I put on the kit they gave me and somebody handed me a jump bag, already packed. The Old Man had evidently been in Cosmetics, too; his skull was now covered by crisp curls of a shade just between pink and white. They had done something to his face, for the life of me I could not tell just what—but we were all three clearly related by blood and were all of that curious sub-race, the redheads.

“Come, Sammy,” he said. “Time is short. I’ll brief you in the car.” We went up by a route I had not known about and ended up on the Northside launching platform, high above New Brooklyn and overlooking Manhattan Crater.

I drove while the Old Man talked. Once we were out of local control he told me to set it automatic on Des Moines, Iowa. I then joined Mary and “Uncle Charlie” in the lounge. He gave us our personal histories briefly and filled in details to bring us up to date. “So here we are,” he concluded, “a merry little family party—tourists. And if we should happen to run into unusual events, that is how we will behave, as nosy and irresponsible tourists might.”

“But what is the problem?” I asked. “Or do we play this one entirely by ear?”

“Mmmm . . . possibly.”

“Okay. But when you’re dead, it’s nice to know why you’re dead, I always say. Eh, Mary?”

“Mary” did not answer. She had that quality, rare in babes and commendable, of not talking when she had nothing to say. The Old Man looked me over, his manner not that of a man who can’t make up his mind, but rather as if he were judging me as I was at that moment and feeding the newly acquired data into the machine between his ears.

Presently he said, “Sam, you’ve heard of ‘flying saucers’.”

“Huh? Can’t say that I have.”

“You’ve studied history. Come, now!”

“You mean those? The flying-saucer craze, ‘way back before the Disorders? I thought you meant something recent and real; those were mass hallucinations.”

“Were they?”

“Well, weren’t they? I haven’t studied much statistical abnormal psychology, but I seem to remember an equation. That whole period was psychopathic; a man with all his gaskets tight would have been locked up.”
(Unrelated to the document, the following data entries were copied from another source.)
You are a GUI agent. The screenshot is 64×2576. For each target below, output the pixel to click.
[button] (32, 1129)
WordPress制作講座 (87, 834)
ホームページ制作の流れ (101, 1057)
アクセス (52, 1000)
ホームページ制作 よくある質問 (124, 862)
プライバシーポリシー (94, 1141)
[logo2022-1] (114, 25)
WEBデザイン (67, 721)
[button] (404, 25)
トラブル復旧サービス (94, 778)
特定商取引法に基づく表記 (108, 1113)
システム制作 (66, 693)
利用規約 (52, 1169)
“But this present day is sane, eh?”

“Oh, I wouldn’t go so far as to say that.” I pawed back through the unused drawers of my mind and found the answer I wanted. “I remember that equation now—Digby’s evaluating integral for second and higher order data. It gave a 93.7 percent certainty that the flying-saucer myth, after elimination of explained cases, was hallucination. I remember it because it was the first case of its type in the history of science in which the instances had been systematically collected and evaluated. Some sort of a government project, God knows why.”

The Old Man looked benignly avuncular. “Brace yourself, Sammy. We are going to inspect a flying saucer today. Maybe we’ll even saw off a piece for a souvenir, like true tourists.”

II

“Seen a newscast lately?” the Old Man went on.

I shook my head. Silly question—I’d been on leave.